Using multi data for biodiversity conservation at Dak Nong Province in the Central Highlands of Vietnam

PI: Nguyen Thi Thanh Huong (, Tay Nguyen University
U.S. Partner: Volker Radeloff, University of Wisconsin–Madison
Project Dates: December 2016 - June 2021

Project Overview:

5-253 Forest Data Collection
The team conducts data collection in the study area (photo courtesy of Dr. Nguyen)
Development of sustainable forest management and conservation strategies requires an understanding of how the composition and structure of tropical forests change in response to different disturbance regimes and how this affects both species distributions and people living in and near these forests. Most forests in Vietnam are affected by land cover change (LCC) resulting from human activities. To map and quantify the patterns of LCC, Dr. Nguyen and her team will analyze Landsat satellite images, GIS data, and field inventory data to classify forests by type and disturbance status. They will use these maps to stratify their field sampling and assess plant biodiversity among forest types and their changes following different levels of human disturbances (i.e., minor, moderate, and heavy impact). Furthermore, they will compare tree composition and structure along different ecological gradients, such as topography. By combining remote sensing, field data, and statistical processing, they expect to advance current methods to measure disturbance and biodiversity in the Central Highlands, which are largely based on field inventories. However, remotely sensed data is likely insufficient to map rare and endangered species, and hence areas of high conservation value.
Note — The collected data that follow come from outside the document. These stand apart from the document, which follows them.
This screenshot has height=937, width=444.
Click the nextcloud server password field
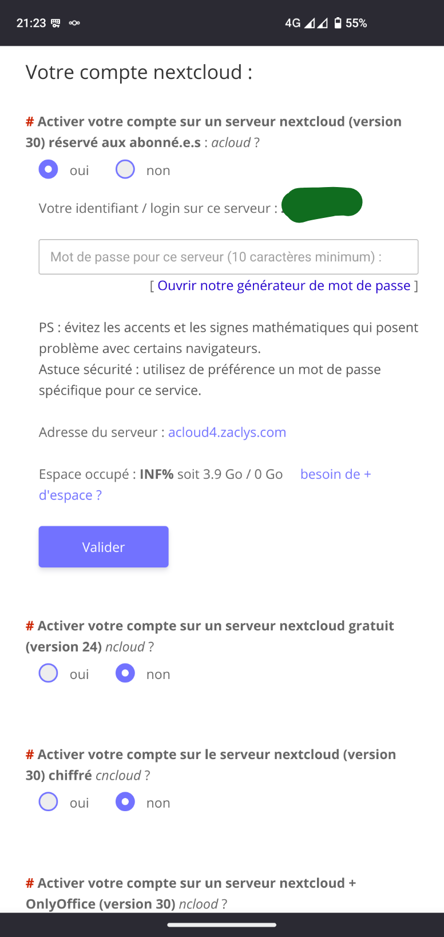click(228, 257)
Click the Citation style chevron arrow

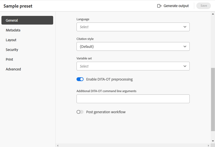coord(185,46)
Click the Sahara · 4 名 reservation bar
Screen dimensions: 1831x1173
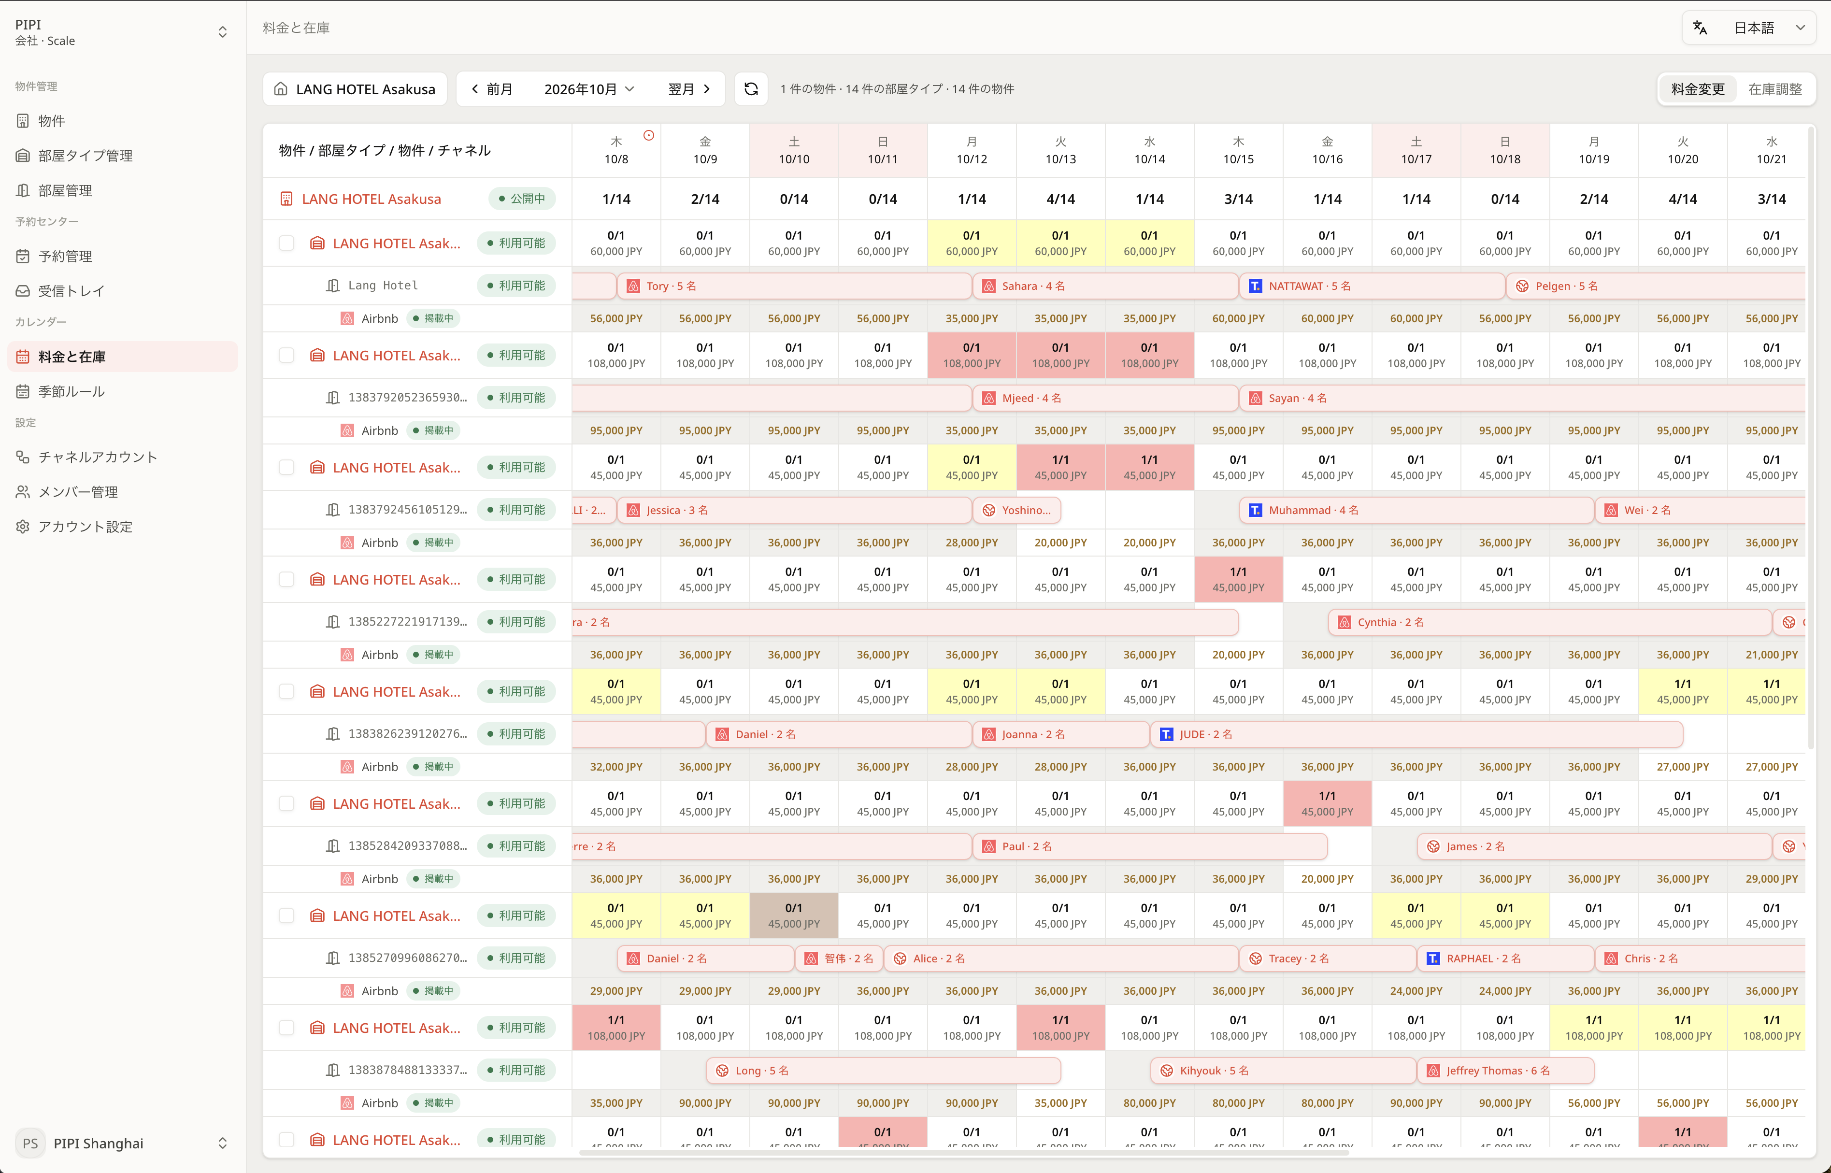(x=1105, y=286)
Therefore, the researchers will integrate spatial data with the experience of forestry workers and the indigenous knowledge of local people in the second phase of the project. Dr. Huong and her colleagues will collaborate closely with Dr. Radeloff, who will provide expert advice on forest sampling, analysis of vegetation diversity, and the use of remote sensing in ecology and biodiversity.

The project will involve all relevant stakeholders, including local authorities, forestry officers from various levels, and local people who depend on the forest. The project is designed so as to enhance conservation awareness among local people and improve skills and knowledge among forestry workers and officials responsible for conservation. The results will be transferred to relevant departments and reported to the Provincial People’s Committee (PPC) of Dak Nong Province in the form of recommendations for forestry strategies. This will be of crucial importance for the PPC in order to implement proper forestry policies, conservation strategies, and forest management for the province in the context of climate change. Furthermore results from the project will contribute in several ways to the development of techniques, methodology, and training in forest biodiversity inventory and monitoring, which is still very limited in the Central Highlands, including Dak Nong Province. Combining remote sensing, terrestrial data, and social surveys will also provide insights into how forest dynamics in the Central Highlands have changed in recent decades. These inferences will contribute to development of a strategy for forest management that can incorporate payments for ecosystem services, REDD, and biodiversity conservation in the Central Highlands.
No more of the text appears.